Republicans on Capitol Hill:

The Republican chairman of the Senate Foreign Relations Committee, Sen. Richard Lugar of Indiana, has strongly suggested that the Bush administration reconsider its June 30 deadline to transfer sovereignty from the interim government to Iraqis.

“How do you know, come June 30, that a civil war will not occur?” Lugar said on Voice of America radio. “After all, the coalition has not disarmed all of these militia that these religious groups have in various places. They still are armed and apparently ready to fight.”

[…]

Republican Sen. Chuck Hagel of Nebraska told CNN Tuesday that the Bush administration has “few good options” left regarding Iraq. The implication: the White House has dug a ditch that it possibly cannot get out of without getting its hands dirty.

Republicans in the press:

Usually loyal pundits are speaking out, too. Conservative columnist George Will wrote in The Washington Post on Wednesday, “U.S. forces in Iraq are insufficient.”

[…]

“I’m not buying this ‘Iraqis are on the American side’ right now,” Fox News’ Bill O’Reilly said on the Tuesday night broadcast of “The O’Reilly Factor.” The leading conservative commentator repeatedly called the current conflict a “second war in Iraq.”

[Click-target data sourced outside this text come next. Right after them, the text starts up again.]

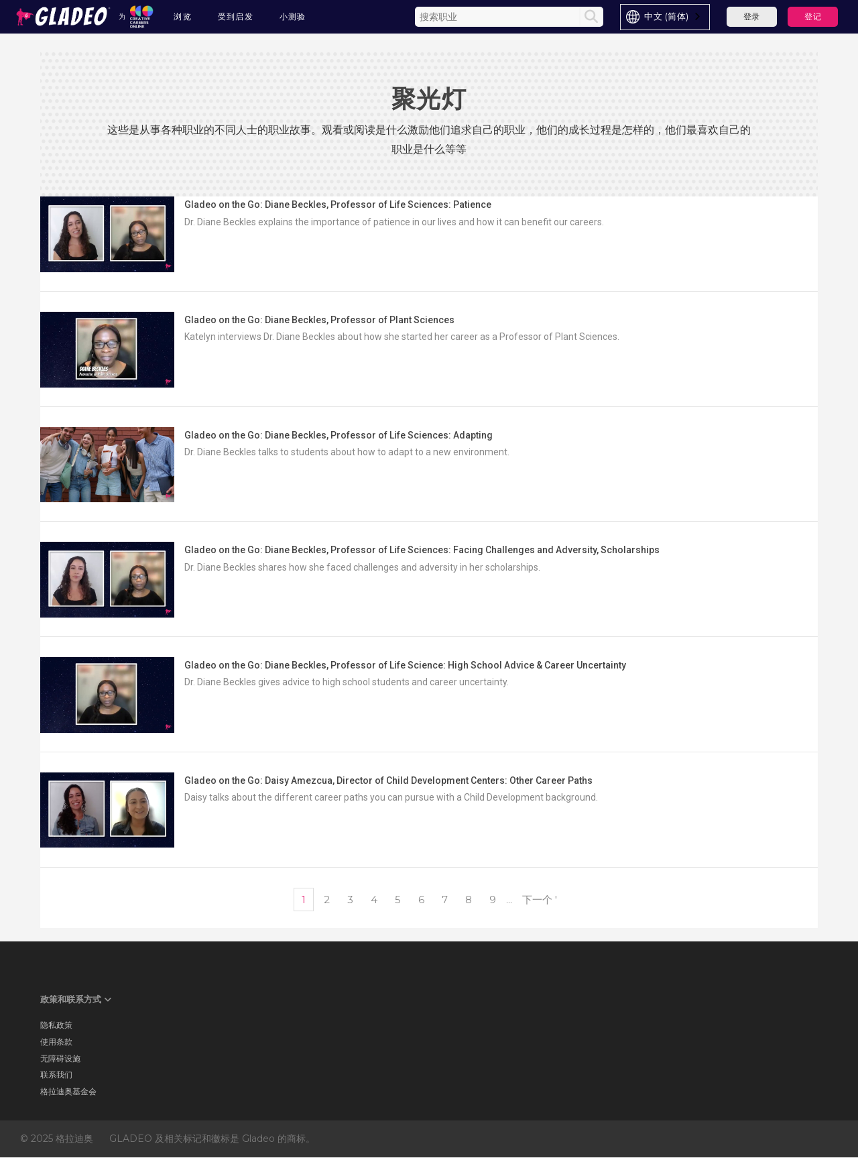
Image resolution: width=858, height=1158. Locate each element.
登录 (751, 16)
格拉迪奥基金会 (68, 1091)
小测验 (293, 16)
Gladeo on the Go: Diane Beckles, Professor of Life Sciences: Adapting (338, 435)
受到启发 (236, 16)
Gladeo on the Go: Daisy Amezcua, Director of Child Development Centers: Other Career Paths (388, 780)
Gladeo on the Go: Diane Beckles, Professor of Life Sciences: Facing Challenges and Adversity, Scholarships (422, 549)
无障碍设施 (60, 1058)
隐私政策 (56, 1025)
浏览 (183, 16)
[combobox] (665, 17)
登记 (812, 16)
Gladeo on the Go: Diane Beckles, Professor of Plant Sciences (319, 319)
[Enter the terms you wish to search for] (499, 17)
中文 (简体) (666, 16)
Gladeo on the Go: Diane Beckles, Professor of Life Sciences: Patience (337, 204)
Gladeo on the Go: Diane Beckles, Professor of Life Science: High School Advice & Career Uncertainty (405, 665)
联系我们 (56, 1074)
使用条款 (56, 1042)
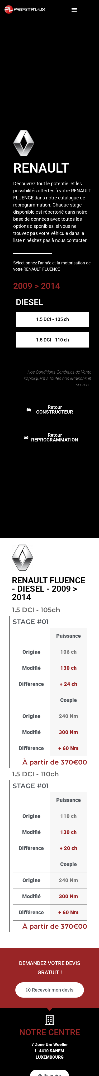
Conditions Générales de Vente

O’Reilly added, “I think Rumsfeld has got a lot of explaining to do here. There’s a lot of mistakes that are now killing American soldiers.”

Fellow conservative pundit and former Republican congressman Joe Scarborough of MSNBC was even more critical in his broadcast Tuesday.

Scarborough: “Do we need more troops in Iraq? Hell, yes, we do. … Should June 30 handover date to the Iraqis be extended? You can bet your life on it … because creating this false deadline in time for a presidential election is no way to win a war.”

Jeez, when Bush has lost Scarborough you know there’s trouble.